24 Feb 2021 3 minute read
James Wallis MP by London Portrait Photoqrapher David (CC BY 3.0)

A Welsh Tory MP has joined a call for the Chancellor to freeze fuel duty in the next budget on March 3.

Jamie Wallis, who represents the constituency of Bridgend, is one of 26 Conservative MPs to have signed a letter to Rishi Sunak, which demands that he maintains the 10 years freeze.

They have backed a campaign by FairFuelUK, which describes itself as a “public affairs team”, and is funded by a number of organisations, which include the Road Haulage Association, and the Freight Transport Association.

Previous backers have included the RAC, the Association of Pallet Networks, and the UKLPG, which used to be the trade association for the liquid petroleum gas industry in the UK. The organisation became Liquid Gas UK Ltd in July 2019.

FairFuelUK claims to have saved drivers over £110bn in planned tax hikes in duty and VAT through what it calls “constructive and objective campaigning”.

Gaby Hinsliff from The Guardian has described it as “one of the most successful lobbying campaigns in modern political history, successfully diverting billions from the treasury with barely a squeak.”

The letter says: “We recognise the need to balance the nations books following the most difficult of years.
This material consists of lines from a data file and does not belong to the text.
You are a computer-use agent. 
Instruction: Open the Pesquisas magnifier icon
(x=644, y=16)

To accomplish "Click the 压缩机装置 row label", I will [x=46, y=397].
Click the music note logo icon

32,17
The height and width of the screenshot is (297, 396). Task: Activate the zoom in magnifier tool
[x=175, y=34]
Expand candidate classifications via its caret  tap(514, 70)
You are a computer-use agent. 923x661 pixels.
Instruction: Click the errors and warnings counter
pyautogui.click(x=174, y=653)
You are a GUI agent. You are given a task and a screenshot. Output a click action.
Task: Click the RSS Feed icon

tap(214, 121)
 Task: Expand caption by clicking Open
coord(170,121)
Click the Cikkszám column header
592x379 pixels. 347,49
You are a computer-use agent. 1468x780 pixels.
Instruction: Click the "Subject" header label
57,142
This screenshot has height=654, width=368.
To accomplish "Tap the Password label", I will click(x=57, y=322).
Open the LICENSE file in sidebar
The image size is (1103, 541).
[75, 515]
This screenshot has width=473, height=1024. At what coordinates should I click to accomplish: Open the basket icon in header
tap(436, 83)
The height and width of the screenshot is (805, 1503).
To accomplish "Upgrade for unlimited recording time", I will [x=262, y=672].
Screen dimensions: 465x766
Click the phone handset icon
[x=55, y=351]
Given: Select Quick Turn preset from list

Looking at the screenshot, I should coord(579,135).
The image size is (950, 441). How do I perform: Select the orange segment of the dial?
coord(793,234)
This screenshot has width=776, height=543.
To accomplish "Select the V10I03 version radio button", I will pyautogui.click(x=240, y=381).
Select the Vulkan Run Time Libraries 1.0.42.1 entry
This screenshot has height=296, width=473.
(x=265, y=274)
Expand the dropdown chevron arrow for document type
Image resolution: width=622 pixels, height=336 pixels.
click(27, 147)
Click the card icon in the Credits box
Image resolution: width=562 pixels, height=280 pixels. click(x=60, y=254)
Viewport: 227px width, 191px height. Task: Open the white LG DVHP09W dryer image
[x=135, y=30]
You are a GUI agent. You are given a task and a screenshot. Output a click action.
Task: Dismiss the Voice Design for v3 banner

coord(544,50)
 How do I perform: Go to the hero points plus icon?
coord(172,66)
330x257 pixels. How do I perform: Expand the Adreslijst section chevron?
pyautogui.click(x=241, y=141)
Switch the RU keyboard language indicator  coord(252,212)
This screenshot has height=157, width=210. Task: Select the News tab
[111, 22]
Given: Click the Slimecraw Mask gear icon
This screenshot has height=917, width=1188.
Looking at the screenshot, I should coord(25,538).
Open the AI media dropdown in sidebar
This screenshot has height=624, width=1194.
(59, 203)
However, we are very concerned about the speculation ahead of the Budget that hiking fuel duty is being considered for a number of reasons.

“First, as you will be aware – despite the Government’s important and welcome commitment to freezing fuel duty over the past ten years – when compared with the 27 EU States, the UK still ranks number 1 in total fuel tax take and the highest for filling up at the pumps.

“Second, the wider economic impact of the ten year freeze has been so successful – hiking fuel duty would have a hugely adverse impact on our economic recovery.”

‘Little benefit’ 

The letter adds:  “Therefore, any rise in fuel duty would generate little benefit to the public purse, but would have a detrimental impact for millions.

“Third, increasing fuel duty also impacts bus users, food prices, public services and businesses. Prices for much else, too, go up because of the high cost of transport. FairFuelUK has shown that a 2p rise in fuel duty would add an extra £50 million to public service filling up costs alone.

“Fourth, any potential rise would disproportionately impact the lower paid and workers outside of London. Fuel is one of an ordinary family’s biggest expenses.

“Fifth, the Prime Minister said during the 2019 General election campaign that ‘we don’t want to raise fuel duty’ and that he had ‘absolutely no intention to raise fuel duty.

“Breaking this pledge could lose the trust of millions of people who voted Conservative for the first time.”

The call to freeze fuel duty has been led by Robert Halfon MP.

He said: “Levelling up must mean cutting the cost of living for working people. At a time when those on lower incomes are struggling financially, a fuel duty increase would level down – far from building back better it would damage the foundations of economic recovery.”

Howard Cox, the Founder of FairFuelUK, said: “Motorists are fiscally penalised enough, hitting them with a punitive Budget increase in duty will be politically and economically naïve.

“Truckers and van drivers are the very solution to get back to post pandemic sanity. By burdening them with even more costs, Rishi will risk economic recovery and those new red wall Tory voters will suffer far-reaching increases in shop prices and loss of jobs.”